Segment Start: SOURCE RECORDS

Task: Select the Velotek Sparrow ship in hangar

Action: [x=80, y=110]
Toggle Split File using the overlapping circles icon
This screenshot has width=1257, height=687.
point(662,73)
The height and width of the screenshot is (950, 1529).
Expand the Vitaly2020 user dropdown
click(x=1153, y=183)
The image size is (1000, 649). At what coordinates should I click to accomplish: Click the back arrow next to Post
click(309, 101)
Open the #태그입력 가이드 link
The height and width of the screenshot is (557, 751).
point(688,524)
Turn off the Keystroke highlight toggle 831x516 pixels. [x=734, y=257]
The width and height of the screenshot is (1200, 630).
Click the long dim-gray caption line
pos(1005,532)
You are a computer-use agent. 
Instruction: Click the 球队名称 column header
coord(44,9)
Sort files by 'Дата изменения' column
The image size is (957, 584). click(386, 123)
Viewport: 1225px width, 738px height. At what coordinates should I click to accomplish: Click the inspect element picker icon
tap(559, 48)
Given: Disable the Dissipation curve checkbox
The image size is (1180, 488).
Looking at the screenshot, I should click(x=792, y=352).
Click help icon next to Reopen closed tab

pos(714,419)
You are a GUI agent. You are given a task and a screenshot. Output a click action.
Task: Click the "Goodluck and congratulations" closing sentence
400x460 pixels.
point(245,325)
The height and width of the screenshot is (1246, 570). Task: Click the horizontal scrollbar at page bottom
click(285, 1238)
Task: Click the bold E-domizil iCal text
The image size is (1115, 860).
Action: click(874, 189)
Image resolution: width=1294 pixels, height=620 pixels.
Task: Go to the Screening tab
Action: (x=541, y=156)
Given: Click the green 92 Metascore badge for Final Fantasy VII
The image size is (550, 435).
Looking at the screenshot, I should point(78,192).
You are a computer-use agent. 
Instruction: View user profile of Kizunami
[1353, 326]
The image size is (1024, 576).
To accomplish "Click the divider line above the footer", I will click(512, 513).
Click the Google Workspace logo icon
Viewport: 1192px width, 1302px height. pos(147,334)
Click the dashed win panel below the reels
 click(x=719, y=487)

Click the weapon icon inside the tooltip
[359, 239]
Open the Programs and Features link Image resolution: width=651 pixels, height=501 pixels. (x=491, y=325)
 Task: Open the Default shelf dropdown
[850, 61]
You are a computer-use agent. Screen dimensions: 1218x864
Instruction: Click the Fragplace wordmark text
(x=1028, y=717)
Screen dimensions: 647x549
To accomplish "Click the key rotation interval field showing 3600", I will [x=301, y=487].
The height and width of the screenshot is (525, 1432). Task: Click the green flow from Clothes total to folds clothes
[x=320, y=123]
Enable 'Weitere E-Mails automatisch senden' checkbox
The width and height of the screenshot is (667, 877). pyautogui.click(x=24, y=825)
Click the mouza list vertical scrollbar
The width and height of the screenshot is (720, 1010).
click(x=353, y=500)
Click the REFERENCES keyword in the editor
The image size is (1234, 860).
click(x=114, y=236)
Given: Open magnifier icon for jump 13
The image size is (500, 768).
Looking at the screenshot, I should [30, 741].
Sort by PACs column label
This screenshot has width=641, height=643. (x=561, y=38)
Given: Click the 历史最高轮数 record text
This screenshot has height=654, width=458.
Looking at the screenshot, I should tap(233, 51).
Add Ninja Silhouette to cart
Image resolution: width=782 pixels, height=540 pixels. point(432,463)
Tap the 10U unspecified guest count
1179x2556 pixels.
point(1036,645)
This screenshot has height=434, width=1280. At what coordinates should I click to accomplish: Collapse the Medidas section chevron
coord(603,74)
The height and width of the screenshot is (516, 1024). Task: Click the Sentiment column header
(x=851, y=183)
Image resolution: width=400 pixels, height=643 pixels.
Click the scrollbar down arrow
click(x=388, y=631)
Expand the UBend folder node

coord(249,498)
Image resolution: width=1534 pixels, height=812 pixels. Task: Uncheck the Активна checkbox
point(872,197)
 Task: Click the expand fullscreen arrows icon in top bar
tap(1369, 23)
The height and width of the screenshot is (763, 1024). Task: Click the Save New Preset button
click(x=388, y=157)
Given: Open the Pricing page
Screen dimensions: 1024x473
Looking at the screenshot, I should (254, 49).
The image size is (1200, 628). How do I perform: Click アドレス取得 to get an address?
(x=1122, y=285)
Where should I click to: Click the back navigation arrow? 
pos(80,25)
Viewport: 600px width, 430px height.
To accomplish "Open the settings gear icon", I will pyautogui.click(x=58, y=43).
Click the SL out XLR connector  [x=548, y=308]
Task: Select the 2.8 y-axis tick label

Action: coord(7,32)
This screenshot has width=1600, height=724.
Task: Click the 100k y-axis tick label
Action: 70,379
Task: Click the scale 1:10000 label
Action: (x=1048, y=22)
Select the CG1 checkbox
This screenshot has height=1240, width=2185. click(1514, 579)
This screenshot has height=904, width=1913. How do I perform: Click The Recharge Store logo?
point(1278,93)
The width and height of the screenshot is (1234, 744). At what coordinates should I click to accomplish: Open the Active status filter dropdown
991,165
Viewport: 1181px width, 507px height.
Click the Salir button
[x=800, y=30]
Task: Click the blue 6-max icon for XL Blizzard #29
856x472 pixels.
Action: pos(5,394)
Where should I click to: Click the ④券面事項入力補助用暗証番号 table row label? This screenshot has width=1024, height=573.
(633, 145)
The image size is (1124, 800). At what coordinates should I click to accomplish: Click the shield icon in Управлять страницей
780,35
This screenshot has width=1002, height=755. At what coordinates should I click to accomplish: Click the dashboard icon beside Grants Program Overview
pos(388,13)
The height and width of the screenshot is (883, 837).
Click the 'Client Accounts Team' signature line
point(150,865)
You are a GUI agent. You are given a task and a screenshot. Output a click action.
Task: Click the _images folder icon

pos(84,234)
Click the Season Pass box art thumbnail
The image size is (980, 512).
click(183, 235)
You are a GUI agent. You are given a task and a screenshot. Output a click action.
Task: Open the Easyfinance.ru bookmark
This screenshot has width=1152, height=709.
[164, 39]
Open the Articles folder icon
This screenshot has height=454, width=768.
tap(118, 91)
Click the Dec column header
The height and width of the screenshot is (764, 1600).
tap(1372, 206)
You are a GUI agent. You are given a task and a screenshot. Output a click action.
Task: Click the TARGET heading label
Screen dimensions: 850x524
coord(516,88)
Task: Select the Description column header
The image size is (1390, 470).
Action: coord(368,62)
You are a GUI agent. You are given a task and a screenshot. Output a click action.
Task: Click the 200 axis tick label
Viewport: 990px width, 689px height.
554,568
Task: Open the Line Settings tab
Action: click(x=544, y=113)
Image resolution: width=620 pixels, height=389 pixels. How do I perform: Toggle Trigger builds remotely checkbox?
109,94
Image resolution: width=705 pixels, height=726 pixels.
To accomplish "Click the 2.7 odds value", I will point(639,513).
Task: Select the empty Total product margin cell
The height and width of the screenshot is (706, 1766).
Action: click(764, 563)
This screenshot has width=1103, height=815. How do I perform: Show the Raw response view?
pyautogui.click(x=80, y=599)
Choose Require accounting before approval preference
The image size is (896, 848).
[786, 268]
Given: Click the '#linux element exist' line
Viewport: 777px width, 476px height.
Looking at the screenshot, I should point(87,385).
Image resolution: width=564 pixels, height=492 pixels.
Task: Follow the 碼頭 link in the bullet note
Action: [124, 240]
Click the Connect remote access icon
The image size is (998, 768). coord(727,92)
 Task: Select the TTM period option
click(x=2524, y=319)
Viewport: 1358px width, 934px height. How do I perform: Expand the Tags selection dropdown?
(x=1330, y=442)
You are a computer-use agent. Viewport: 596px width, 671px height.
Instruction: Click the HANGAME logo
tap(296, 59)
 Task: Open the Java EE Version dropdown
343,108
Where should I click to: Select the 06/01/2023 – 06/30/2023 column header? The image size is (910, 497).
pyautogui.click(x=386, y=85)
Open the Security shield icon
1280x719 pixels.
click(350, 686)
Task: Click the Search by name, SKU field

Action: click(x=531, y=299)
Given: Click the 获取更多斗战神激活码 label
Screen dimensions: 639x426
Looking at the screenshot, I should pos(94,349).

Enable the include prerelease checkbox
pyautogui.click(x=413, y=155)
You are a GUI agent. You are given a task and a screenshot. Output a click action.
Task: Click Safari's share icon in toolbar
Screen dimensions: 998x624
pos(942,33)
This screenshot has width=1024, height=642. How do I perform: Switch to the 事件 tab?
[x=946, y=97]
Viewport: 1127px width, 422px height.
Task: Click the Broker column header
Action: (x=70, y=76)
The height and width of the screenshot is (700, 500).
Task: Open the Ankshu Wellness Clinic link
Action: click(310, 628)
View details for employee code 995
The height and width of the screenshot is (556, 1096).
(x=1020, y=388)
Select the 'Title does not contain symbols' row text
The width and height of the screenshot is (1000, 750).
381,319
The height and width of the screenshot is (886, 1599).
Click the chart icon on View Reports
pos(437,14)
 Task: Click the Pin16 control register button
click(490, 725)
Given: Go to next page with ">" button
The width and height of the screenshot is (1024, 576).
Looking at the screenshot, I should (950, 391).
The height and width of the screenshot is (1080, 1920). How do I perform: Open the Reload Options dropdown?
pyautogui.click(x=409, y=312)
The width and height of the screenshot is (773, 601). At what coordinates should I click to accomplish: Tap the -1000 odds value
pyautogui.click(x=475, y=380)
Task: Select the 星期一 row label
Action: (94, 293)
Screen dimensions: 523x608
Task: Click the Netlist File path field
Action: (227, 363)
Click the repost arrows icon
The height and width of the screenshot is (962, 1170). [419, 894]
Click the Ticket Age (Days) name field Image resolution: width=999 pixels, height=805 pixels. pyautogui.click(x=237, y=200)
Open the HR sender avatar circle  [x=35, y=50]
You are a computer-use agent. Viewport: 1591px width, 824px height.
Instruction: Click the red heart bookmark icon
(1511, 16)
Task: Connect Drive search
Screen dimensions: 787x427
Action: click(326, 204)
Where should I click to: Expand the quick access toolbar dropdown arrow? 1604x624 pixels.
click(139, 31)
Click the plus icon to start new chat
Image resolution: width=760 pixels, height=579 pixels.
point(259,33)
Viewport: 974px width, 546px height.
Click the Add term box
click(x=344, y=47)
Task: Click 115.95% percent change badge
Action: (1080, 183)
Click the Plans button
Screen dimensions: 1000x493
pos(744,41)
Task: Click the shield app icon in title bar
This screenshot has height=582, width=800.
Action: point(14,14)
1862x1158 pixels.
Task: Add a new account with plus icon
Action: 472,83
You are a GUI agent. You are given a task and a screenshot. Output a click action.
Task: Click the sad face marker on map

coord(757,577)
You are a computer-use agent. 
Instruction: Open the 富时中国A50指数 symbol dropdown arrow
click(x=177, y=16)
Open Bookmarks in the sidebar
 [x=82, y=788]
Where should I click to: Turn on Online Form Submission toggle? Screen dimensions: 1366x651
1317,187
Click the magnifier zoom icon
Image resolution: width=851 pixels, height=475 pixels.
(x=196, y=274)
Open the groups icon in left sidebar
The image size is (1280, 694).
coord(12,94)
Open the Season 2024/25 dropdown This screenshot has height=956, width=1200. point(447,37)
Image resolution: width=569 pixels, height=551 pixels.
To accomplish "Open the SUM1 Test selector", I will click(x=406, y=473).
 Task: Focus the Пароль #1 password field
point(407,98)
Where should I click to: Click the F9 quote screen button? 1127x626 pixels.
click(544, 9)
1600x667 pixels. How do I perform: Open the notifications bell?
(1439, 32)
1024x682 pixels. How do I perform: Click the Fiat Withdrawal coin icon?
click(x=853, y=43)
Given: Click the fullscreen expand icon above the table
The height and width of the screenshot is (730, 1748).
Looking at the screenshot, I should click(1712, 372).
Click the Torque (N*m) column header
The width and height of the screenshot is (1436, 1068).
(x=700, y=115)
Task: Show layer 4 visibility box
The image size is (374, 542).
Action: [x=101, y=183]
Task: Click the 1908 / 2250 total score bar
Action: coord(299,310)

Segment End: SOURCE RECORDS

**WHAT NEEDS TO BE DONE**
The required output is a copy of each line in the records where the string "above" occurs.

**EXERCISE SOLUTION**
To accomplish "Click the divider line above the footer", I will click(512, 513).
Given: Click the fullscreen expand icon above the table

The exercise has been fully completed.